Airport in Washington, United States

Bellingham International Airport is three miles (5 km) northwest of Bellingham, in Whatcom County, Washington, United States. BLI covers 2,190 acres (886 ha) of land, and is the fourth-largest commercial airport in Washington.

The airport, located in an unincorporated area of Whatcom County, is a low-fare alternative to Vancouver International Airport, and an estimated 65% of customers come from Canada. It is only 54 mi from downtown Vancouver, and only 23 mi from the Peace Arch Border Crossing, where Greater Vancouver starts.

== History ==
The Works Progress Administration (WPA) began studying a potential airport for Whatcom County in late 1935 as part of a program to build airports in large Washington cities. A plan to build an airport west of Bellingham was endorsed by the Washington's state WPA office by the end of the year and the head office the following July. On October 20, 1936, Whatcom County purchased 200 acre from Charles F. Larrabee to build an airport using WPA funds.

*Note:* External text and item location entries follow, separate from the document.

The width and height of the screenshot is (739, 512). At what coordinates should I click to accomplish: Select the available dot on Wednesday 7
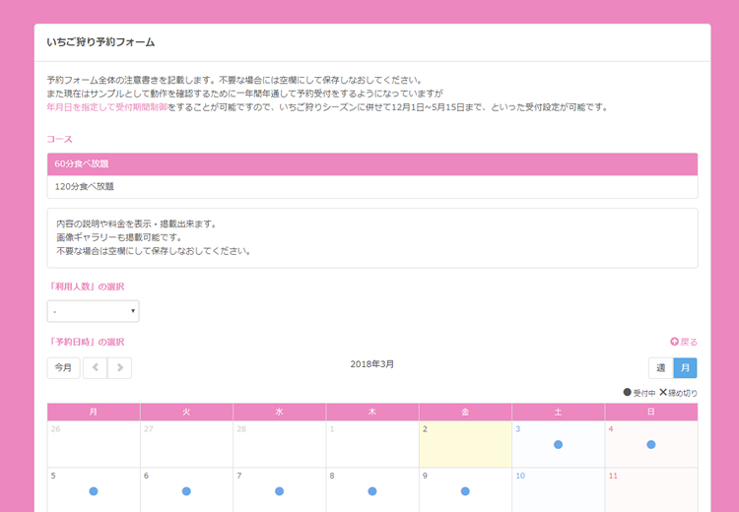[279, 490]
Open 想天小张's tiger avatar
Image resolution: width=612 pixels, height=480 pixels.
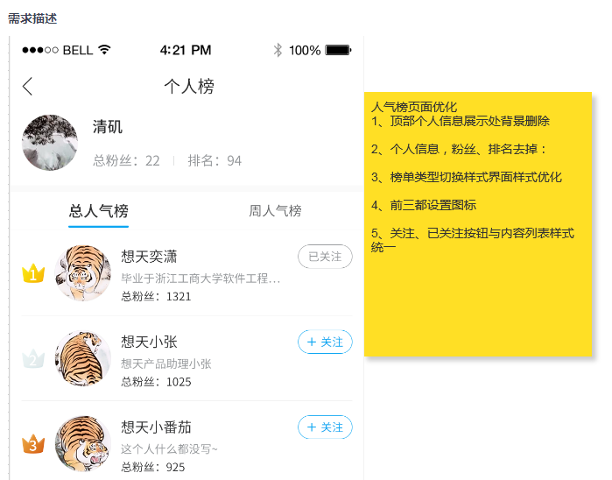pos(83,358)
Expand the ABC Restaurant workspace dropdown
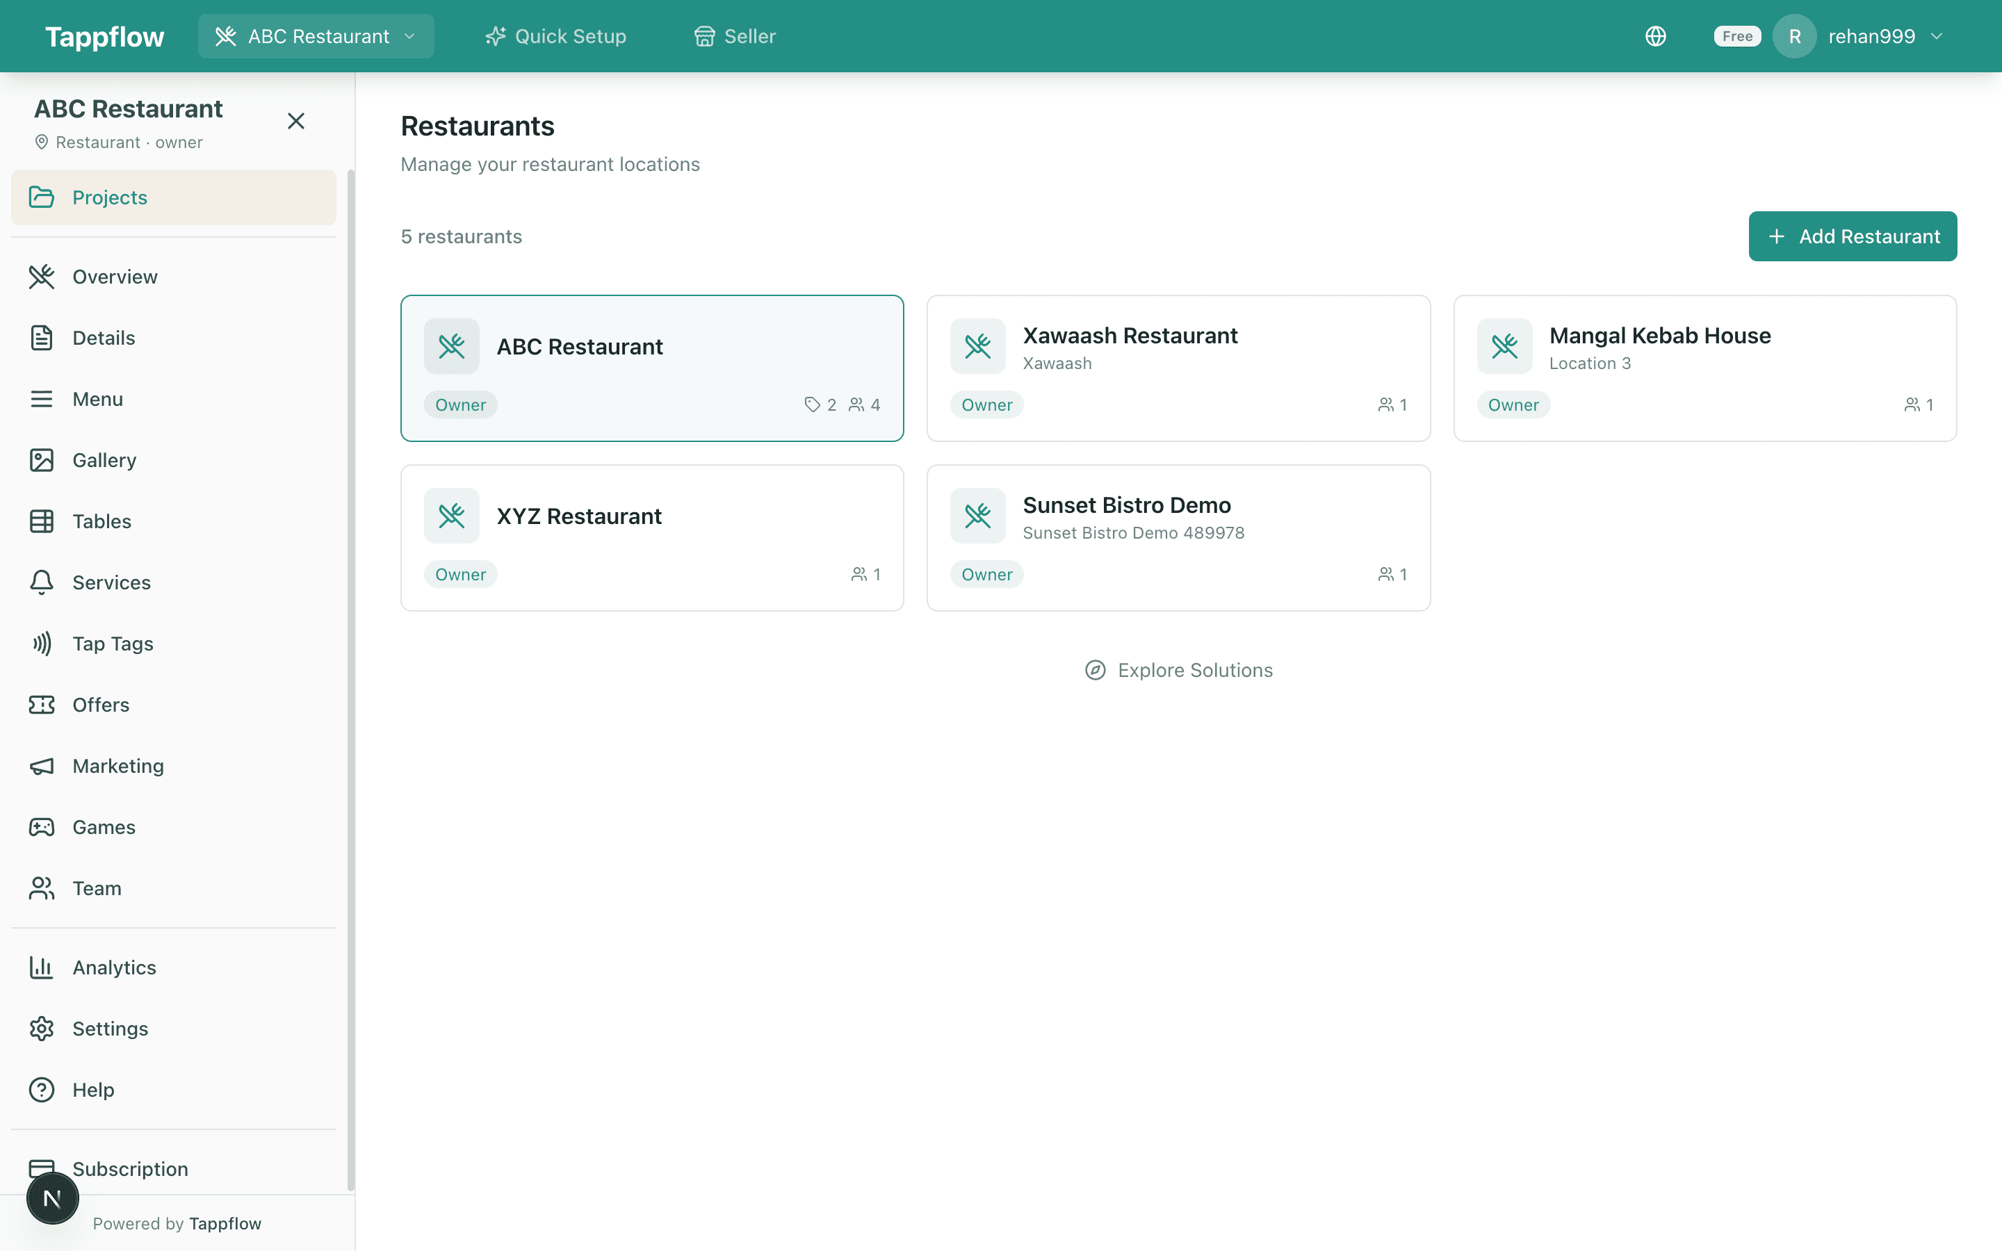 pos(315,36)
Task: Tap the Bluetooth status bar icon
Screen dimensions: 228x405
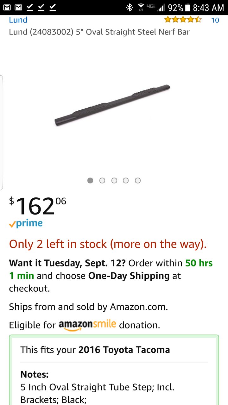Action: click(130, 8)
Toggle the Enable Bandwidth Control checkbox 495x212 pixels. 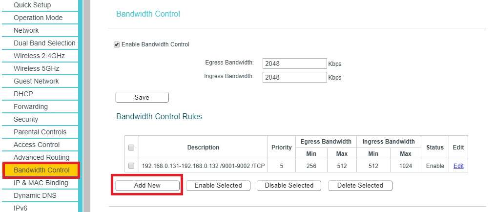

Construction of the airport began on October 22 under the supervision of the WPA. Three runways were planned, but only the first was built initially; it was 3600 ft long by 150 ft wide, and it was completed and dedicated on June 1, 1940. Temporary Port of Entry status was secured early, but the slow construction left it in a continually tenuous state – United Airlines would only base there if the field were safe enough for their DC-3s, and it maintained its Port of Entry status.

In 1940, the United States Army Corps of Engineers took over the project and expanded the airport to three full runways, revetments for parking aircraft, and development of personnel quarters on 350 acre. The airport opened to the public on December 7, 1941, having employed hundreds of people during its construction. The initial runway, oriented in a northwest-to-southeast direction, was now 5000 ft long. The two new runways were another 5000 ft runway oriented northwest-to-southeast, and a north–south runway that had an initial length of 4400 ft but would be extended another 600 ft to cross Bakerview Road. Following the Attack on Pearl Harbor the same day, Whatcom County offered the use of the airport to the U.S. military, who seized it on December 10. During World War II the airport was used by Fourth Air Force for air defense of the Pacific Coast. It was later used by Air Transport Command and Air Technical Service Command as an intermediate ferrying field for Lend-Lease aircraft being flown to Alaska for subsequent transfer to the Soviet Union.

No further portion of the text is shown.